I’ve been keeping huge batches of this homemade granola on hand for busy mornings. I normally steer clear of most granolas – store-bought versions, though delicious, tend to be loaded with sugar and butter. This recipe, originally from the Smitten Kitchen Cookbook, has made me a granola convert.

Spiced Coconut Almond Granola

It relies on egg whites instead of loads of sugar and butter to form crunchy clusters. I’ve adapted the recipe slightly, using flavorful coconut oil and adding even more spices.
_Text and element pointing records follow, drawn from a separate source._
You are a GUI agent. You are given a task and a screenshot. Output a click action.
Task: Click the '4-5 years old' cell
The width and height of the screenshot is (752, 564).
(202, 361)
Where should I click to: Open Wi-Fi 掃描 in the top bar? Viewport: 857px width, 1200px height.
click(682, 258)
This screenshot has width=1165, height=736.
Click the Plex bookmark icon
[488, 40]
I love how easily the recipe can be customized.

Spiced Coconut Almond Granola

This combination of coconut, almonds, cinnamon, and cardamom is one of my favorite to date. I went without the dried fruit this time, and topped with fresh fruit instead. Serve over yogurt, and you’ve got a perfect healthy breakfast!
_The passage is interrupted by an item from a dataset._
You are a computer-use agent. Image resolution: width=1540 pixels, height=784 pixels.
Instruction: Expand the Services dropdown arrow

Spiced Coconut Almond Granola

Yield: about 14 cups

Spiced Coconut Almond Granola

Adapted from Smitten Kitchen and Melissa Clark


  • 6 cups old-fashioned rolled oats
  • 2 cups unsweetened coconut chips
  • 1 cup sliced almonds
  • 4 tablespoons coconut oil
  • 1 teaspoon coarse salt
  • 3/4 – 1 cup maple syrup (see note)
  • 1 teaspoon ground cinnamon
  • 1 teaspoon ground cardamom
  • 2-3 large egg whites (see note)
  • 1 1/2 cups dried fruit (optional)


  • Preheat your oven to 300 degrees. Combine all of the ingredients except the egg whites and dried fruit (if using) in a large bowl. Toss to coat evenly.
  • Whisk the egg whites in a separate bowl until frothy. Add to the granola mixture and toss to coat.
  • Spread granola mixture on a single layer on two large parchment-lined sheet pans. Bake for 45-55 minutes, tossing gently halfway through to ensure even cooking. Check often because cooking times may vary by oven.
  • When the granola is lightly browned and dry to the touch, transfer to a cooling rack and let cool completely. Sprinkle in the dried fruit, if using.
  • I like to serve with yogurt or milk with fresh fruit on top, but the options are endless.


I like my granola a little less sweet, but feel free to add more maple syrup for a sweeter granola. Use more egg whites for a granola with more clusters.